[INFORMATION]
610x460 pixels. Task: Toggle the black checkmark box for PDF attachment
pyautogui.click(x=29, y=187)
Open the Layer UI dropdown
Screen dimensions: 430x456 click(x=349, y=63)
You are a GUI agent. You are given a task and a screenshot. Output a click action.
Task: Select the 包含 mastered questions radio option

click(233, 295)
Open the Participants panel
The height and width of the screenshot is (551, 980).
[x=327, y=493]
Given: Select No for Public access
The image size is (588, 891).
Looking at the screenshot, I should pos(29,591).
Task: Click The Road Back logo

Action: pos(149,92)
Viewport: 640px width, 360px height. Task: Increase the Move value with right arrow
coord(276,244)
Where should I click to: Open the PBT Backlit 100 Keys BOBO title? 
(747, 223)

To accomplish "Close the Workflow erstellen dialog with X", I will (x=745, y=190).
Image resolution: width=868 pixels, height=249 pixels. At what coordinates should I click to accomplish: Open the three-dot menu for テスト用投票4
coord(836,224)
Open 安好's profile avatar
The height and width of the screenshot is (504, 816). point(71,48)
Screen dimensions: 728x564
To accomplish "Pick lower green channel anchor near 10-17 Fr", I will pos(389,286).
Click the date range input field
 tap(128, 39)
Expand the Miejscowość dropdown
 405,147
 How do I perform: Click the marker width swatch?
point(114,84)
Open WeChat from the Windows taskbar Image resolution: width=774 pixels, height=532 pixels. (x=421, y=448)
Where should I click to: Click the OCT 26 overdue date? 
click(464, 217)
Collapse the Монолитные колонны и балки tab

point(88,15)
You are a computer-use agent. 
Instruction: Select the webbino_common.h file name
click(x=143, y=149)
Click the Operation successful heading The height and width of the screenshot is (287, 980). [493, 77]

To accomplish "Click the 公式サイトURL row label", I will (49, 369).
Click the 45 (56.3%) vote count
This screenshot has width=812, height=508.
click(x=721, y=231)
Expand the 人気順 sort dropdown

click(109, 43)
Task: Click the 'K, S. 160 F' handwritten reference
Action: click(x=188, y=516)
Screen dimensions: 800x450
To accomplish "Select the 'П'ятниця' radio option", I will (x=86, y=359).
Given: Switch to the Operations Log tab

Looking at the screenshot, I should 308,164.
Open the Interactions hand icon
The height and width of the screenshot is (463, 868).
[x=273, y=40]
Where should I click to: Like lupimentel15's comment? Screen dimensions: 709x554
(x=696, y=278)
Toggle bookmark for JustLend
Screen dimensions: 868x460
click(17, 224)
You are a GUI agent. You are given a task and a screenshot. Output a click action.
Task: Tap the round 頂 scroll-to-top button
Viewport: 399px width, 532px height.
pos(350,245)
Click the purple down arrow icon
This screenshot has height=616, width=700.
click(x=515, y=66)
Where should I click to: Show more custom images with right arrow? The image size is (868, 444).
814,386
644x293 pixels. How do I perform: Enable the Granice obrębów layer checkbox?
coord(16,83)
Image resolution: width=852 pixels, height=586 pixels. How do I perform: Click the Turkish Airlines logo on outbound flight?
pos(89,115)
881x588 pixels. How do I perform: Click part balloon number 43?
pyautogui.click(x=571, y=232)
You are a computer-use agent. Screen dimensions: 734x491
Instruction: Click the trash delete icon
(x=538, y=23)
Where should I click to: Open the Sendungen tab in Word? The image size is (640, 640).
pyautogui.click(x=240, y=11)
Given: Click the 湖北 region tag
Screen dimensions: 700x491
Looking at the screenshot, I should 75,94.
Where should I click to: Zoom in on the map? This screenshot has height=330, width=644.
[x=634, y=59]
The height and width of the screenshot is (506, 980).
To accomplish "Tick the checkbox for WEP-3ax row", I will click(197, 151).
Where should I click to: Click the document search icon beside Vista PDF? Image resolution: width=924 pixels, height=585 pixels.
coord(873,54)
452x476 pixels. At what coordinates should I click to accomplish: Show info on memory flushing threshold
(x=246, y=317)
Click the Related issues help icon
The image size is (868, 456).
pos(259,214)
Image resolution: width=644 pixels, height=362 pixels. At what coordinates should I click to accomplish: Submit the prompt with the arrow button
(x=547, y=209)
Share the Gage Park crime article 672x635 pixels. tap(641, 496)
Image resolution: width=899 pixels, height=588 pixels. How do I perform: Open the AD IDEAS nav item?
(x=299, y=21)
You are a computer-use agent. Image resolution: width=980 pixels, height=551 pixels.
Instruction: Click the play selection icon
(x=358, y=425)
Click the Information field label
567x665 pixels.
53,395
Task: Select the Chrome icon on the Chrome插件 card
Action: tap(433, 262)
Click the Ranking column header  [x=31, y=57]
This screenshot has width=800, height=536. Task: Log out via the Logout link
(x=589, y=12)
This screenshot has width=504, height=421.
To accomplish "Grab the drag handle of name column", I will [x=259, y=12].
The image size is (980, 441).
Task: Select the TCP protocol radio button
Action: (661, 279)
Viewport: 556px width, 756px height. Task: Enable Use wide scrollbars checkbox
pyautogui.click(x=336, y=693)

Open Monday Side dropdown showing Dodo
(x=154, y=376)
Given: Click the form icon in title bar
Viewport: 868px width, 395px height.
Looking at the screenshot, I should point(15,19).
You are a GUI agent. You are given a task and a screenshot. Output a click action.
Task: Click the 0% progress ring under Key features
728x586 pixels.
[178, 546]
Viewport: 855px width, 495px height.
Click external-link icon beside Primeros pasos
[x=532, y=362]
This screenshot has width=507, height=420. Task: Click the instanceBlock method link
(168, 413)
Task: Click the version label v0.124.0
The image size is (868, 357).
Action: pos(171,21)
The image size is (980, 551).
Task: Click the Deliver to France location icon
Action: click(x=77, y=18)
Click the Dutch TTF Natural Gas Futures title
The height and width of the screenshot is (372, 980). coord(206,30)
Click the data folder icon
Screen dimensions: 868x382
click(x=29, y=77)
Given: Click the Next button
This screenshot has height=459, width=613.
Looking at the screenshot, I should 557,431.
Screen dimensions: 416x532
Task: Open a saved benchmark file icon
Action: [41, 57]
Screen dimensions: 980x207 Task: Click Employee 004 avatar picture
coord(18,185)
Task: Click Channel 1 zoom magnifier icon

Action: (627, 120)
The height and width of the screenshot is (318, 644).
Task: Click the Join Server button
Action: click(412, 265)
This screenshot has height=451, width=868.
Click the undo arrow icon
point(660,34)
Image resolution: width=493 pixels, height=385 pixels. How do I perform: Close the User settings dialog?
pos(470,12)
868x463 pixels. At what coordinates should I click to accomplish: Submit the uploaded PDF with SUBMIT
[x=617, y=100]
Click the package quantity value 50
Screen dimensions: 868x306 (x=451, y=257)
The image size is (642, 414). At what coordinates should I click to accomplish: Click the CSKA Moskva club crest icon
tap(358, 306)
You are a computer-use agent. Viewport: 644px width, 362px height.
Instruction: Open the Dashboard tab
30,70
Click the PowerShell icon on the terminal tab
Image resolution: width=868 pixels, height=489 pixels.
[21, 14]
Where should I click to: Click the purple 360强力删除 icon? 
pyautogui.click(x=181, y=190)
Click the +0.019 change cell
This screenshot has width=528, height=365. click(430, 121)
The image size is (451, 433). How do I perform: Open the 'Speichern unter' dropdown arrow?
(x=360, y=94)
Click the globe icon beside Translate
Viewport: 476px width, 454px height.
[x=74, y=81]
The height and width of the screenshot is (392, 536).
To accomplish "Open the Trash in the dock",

[WHAT THIS TASK INVOLVES] Return all of the material exactly as written, from the first line through the last.

[COMPLETED TASK]
610x460 pixels. Task: Toggle the black checkmark box for PDF attachment
pyautogui.click(x=29, y=187)
Open the Layer UI dropdown
Screen dimensions: 430x456 click(x=349, y=63)
You are a GUI agent. You are given a task and a screenshot. Output a click action.
Task: Select the 包含 mastered questions radio option

click(233, 295)
Open the Participants panel
The height and width of the screenshot is (551, 980).
[x=327, y=493]
Given: Select No for Public access
The image size is (588, 891).
Looking at the screenshot, I should pos(29,591).
Task: Click The Road Back logo

Action: pos(149,92)
Viewport: 640px width, 360px height. Task: Increase the Move value with right arrow
coord(276,244)
Where should I click to: Open the PBT Backlit 100 Keys BOBO title? 
(747, 223)

To accomplish "Close the Workflow erstellen dialog with X", I will (x=745, y=190).
Image resolution: width=868 pixels, height=249 pixels. At what coordinates should I click to accomplish: Open the three-dot menu for テスト用投票4
coord(836,224)
Open 安好's profile avatar
The height and width of the screenshot is (504, 816). point(71,48)
Screen dimensions: 728x564
To accomplish "Pick lower green channel anchor near 10-17 Fr", I will pos(389,286).
Click the date range input field
 tap(128, 39)
Expand the Miejscowość dropdown
 405,147
 How do I perform: Click the marker width swatch?
point(114,84)
Open WeChat from the Windows taskbar Image resolution: width=774 pixels, height=532 pixels. (x=421, y=448)
Where should I click to: Click the OCT 26 overdue date? 
click(464, 217)
Collapse the Монолитные колонны и балки tab

point(88,15)
You are a computer-use agent. 
Instruction: Select the webbino_common.h file name
click(x=143, y=149)
Click the Operation successful heading The height and width of the screenshot is (287, 980). [493, 77]

To accomplish "Click the 公式サイトURL row label", I will (49, 369).
Click the 45 (56.3%) vote count
This screenshot has width=812, height=508.
click(x=721, y=231)
Expand the 人気順 sort dropdown

click(109, 43)
Task: Click the 'K, S. 160 F' handwritten reference
Action: click(x=188, y=516)
Screen dimensions: 800x450
To accomplish "Select the 'П'ятниця' radio option", I will (x=86, y=359).
Given: Switch to the Operations Log tab

Looking at the screenshot, I should 308,164.
Open the Interactions hand icon
The height and width of the screenshot is (463, 868).
[x=273, y=40]
Where should I click to: Like lupimentel15's comment? Screen dimensions: 709x554
(x=696, y=278)
Toggle bookmark for JustLend
Screen dimensions: 868x460
click(17, 224)
You are a GUI agent. You are given a task and a screenshot. Output a click action.
Task: Tap the round 頂 scroll-to-top button
Viewport: 399px width, 532px height.
pos(350,245)
Click the purple down arrow icon
This screenshot has height=616, width=700.
click(x=515, y=66)
Where should I click to: Show more custom images with right arrow? The image size is (868, 444).
814,386
644x293 pixels. How do I perform: Enable the Granice obrębów layer checkbox?
coord(16,83)
Image resolution: width=852 pixels, height=586 pixels. How do I perform: Click the Turkish Airlines logo on outbound flight?
pos(89,115)
881x588 pixels. How do I perform: Click part balloon number 43?
pyautogui.click(x=571, y=232)
You are a computer-use agent. Screen dimensions: 734x491
Instruction: Click the trash delete icon
(x=538, y=23)
Where should I click to: Open the Sendungen tab in Word? The image size is (640, 640).
pyautogui.click(x=240, y=11)
Given: Click the 湖北 region tag
Screen dimensions: 700x491
Looking at the screenshot, I should 75,94.
Where should I click to: Zoom in on the map? This screenshot has height=330, width=644.
[x=634, y=59]
The height and width of the screenshot is (506, 980).
To accomplish "Tick the checkbox for WEP-3ax row", I will click(197, 151).
Where should I click to: Click the document search icon beside Vista PDF? Image resolution: width=924 pixels, height=585 pixels.
coord(873,54)
452x476 pixels. At what coordinates should I click to accomplish: Show info on memory flushing threshold
(x=246, y=317)
Click the Related issues help icon
The image size is (868, 456).
pos(259,214)
Image resolution: width=644 pixels, height=362 pixels. At what coordinates should I click to accomplish: Submit the prompt with the arrow button
(x=547, y=209)
Share the Gage Park crime article 672x635 pixels. tap(641, 496)
Image resolution: width=899 pixels, height=588 pixels. How do I perform: Open the AD IDEAS nav item?
(x=299, y=21)
You are a computer-use agent. Image resolution: width=980 pixels, height=551 pixels.
Instruction: Click the play selection icon
(x=358, y=425)
Click the Information field label
567x665 pixels.
53,395
Task: Select the Chrome icon on the Chrome插件 card
Action: tap(433, 262)
Click the Ranking column header  [x=31, y=57]
This screenshot has width=800, height=536. Task: Log out via the Logout link
(x=589, y=12)
This screenshot has width=504, height=421.
To accomplish "Grab the drag handle of name column", I will [x=259, y=12].
The image size is (980, 441).
Task: Select the TCP protocol radio button
Action: (661, 279)
Viewport: 556px width, 756px height. Task: Enable Use wide scrollbars checkbox
pyautogui.click(x=336, y=693)

Open Monday Side dropdown showing Dodo
(x=154, y=376)
Given: Click the form icon in title bar
Viewport: 868px width, 395px height.
Looking at the screenshot, I should point(15,19).
You are a GUI agent. You are given a task and a screenshot. Output a click action.
Task: Click the 0% progress ring under Key features
728x586 pixels.
[178, 546]
Viewport: 855px width, 495px height.
Click external-link icon beside Primeros pasos
[x=532, y=362]
This screenshot has width=507, height=420. Task: Click the instanceBlock method link
(168, 413)
Task: Click the version label v0.124.0
The image size is (868, 357).
Action: pos(171,21)
The image size is (980, 551).
Task: Click the Deliver to France location icon
Action: click(x=77, y=18)
Click the Dutch TTF Natural Gas Futures title
The height and width of the screenshot is (372, 980). coord(206,30)
Click the data folder icon
Screen dimensions: 868x382
click(x=29, y=77)
Given: Click the Next button
This screenshot has height=459, width=613.
Looking at the screenshot, I should 557,431.
Screen dimensions: 416x532
Task: Open a saved benchmark file icon
Action: [41, 57]
Screen dimensions: 980x207 Task: Click Employee 004 avatar picture
coord(18,185)
Task: Click Channel 1 zoom magnifier icon

Action: (627, 120)
The height and width of the screenshot is (318, 644).
Task: Click the Join Server button
Action: click(412, 265)
This screenshot has height=451, width=868.
Click the undo arrow icon
point(660,34)
Image resolution: width=493 pixels, height=385 pixels. How do I perform: Close the User settings dialog?
pos(470,12)
868x463 pixels. At what coordinates should I click to accomplish: Submit the uploaded PDF with SUBMIT
[x=617, y=100]
Click the package quantity value 50
Screen dimensions: 868x306 (x=451, y=257)
The image size is (642, 414). At what coordinates should I click to accomplish: Click the CSKA Moskva club crest icon
tap(358, 306)
You are a computer-use agent. Viewport: 644px width, 362px height.
Instruction: Open the Dashboard tab
30,70
Click the PowerShell icon on the terminal tab
Image resolution: width=868 pixels, height=489 pixels.
[21, 14]
Where should I click to: Click the purple 360强力删除 icon? 
pyautogui.click(x=181, y=190)
Click the +0.019 change cell
This screenshot has width=528, height=365. click(430, 121)
The image size is (451, 433). How do I perform: Open the 'Speichern unter' dropdown arrow?
(x=360, y=94)
Click the globe icon beside Translate
Viewport: 476px width, 454px height.
[x=74, y=81]
The height and width of the screenshot is (392, 536).
To accomplish "Open the Trash in the dock",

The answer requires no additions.